Léa Seydoux and George MacKay play star-crossed lovers Gabrielle Monnier and Louis Lewanski. In 1910 Gabrielle fudges the business of leaving her husband; tragedy strikes soon after. In 2014 an incel version of Louis would sooner stalk Gabrielle with a gun than try and talk to her. The consequences of their non-affair are not pretty. In 2044 Gabrielle and Louis stumble into each other on the way to “purification” — a psychosurgical procedure that heals past-life trauma and leaves people, if not without emotion, then certainly without the need for grand passion. By now the viewer is seriously beginning to wonder what will ever go right for this pair.
Somewhere in these twisty threaded timelines are the off-screen “events” of 2025, that brought matters to a head and convinced people to hand their governance over to machines. Why would humanity betray itself in such a manner? The blunt answer is: because we’re more in love with machines than with each other, and always have been.
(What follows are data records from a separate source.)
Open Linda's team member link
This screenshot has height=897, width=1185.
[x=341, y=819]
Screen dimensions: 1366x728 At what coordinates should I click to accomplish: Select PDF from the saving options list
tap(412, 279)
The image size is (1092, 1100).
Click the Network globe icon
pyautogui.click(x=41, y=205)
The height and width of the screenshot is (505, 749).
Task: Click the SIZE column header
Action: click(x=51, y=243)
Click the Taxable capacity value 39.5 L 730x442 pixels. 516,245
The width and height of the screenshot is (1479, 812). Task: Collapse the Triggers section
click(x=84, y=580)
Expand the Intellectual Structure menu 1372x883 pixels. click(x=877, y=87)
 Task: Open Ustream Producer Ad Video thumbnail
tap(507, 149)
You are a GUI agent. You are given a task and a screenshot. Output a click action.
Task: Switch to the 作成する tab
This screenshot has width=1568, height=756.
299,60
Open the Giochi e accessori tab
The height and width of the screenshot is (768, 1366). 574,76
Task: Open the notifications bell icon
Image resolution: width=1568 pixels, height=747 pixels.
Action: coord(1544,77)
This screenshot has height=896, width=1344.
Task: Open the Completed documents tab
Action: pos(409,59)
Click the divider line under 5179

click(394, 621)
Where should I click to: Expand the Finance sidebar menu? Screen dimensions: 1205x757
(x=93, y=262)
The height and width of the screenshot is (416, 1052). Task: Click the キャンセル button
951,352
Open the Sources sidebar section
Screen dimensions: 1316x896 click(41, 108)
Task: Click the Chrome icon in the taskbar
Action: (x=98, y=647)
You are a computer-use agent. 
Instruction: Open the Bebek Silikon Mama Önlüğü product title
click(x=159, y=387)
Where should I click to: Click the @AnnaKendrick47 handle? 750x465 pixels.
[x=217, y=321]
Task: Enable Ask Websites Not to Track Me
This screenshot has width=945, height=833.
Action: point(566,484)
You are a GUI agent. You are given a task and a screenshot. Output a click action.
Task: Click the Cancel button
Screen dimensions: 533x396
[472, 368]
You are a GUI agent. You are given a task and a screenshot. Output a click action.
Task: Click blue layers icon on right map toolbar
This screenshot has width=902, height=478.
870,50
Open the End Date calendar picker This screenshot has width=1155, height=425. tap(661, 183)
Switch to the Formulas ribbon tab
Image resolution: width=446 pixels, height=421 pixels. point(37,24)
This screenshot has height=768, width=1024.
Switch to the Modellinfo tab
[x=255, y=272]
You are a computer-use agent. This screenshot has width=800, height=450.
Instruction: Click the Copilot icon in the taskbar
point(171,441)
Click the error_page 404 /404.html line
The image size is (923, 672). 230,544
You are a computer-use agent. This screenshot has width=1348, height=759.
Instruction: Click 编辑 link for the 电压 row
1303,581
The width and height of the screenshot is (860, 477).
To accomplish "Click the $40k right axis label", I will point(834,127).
In 1910 Gabrielle’s husband’s fortune is made from the manufacture of celluloid dolls. In 2014 — a point-perfect satire of runaway narcissism that owes much, stylistically, to the films of David Lynch — Gabrielle and Louis collide disastrously with warped images of themselves and each other, in an uncanny valley of cross-purposed conversations, predatory social media and manipulated video. In 2044 mere dolls and puppets have become fully conscious robots. One of these, played by Guslagie Malanda, even begins to fall in love with its “client” Gabrielle. Meanwhile Gabrielle, Louis and everyone else is undergoing psychosurgery in order to fit in with the AI’s brave new world. (Human unemployment is running at 67 per cent, and without purification’s calming effect it’s virtually impossible to get a worthwhile job.)
None of the Gabrielles and Louises are comfortable in their own skin. They take it in turns wanting to be something else, even if it means being something less. They see the best that they can be, and it pretty much literally scares the life out of them.
Given this is the point The Beast wants to put across, you have to admire the physical casting here. Each lead actor exhibits superb, machine-like self-control. Seydoux dies behind her eyes not once but many times in the course of this film; MacKay can go from trembling Adonis to store-front mannekin in about 2.1 seconds. And when full humanity is called for, both actors demonstrate extraordinary sensitivity: handy when you’re trying to distinguish between 1910’s unspoken passion, 2014’s unspeakable passion, and 2044’s passionless speech.
True, The Beast may be the most indirect critique of technology ever made. Heaven knows how it will fare at the box office. But any fool can make us afraid of robots. This intelligent, shocking and memorable film dares to focus on us.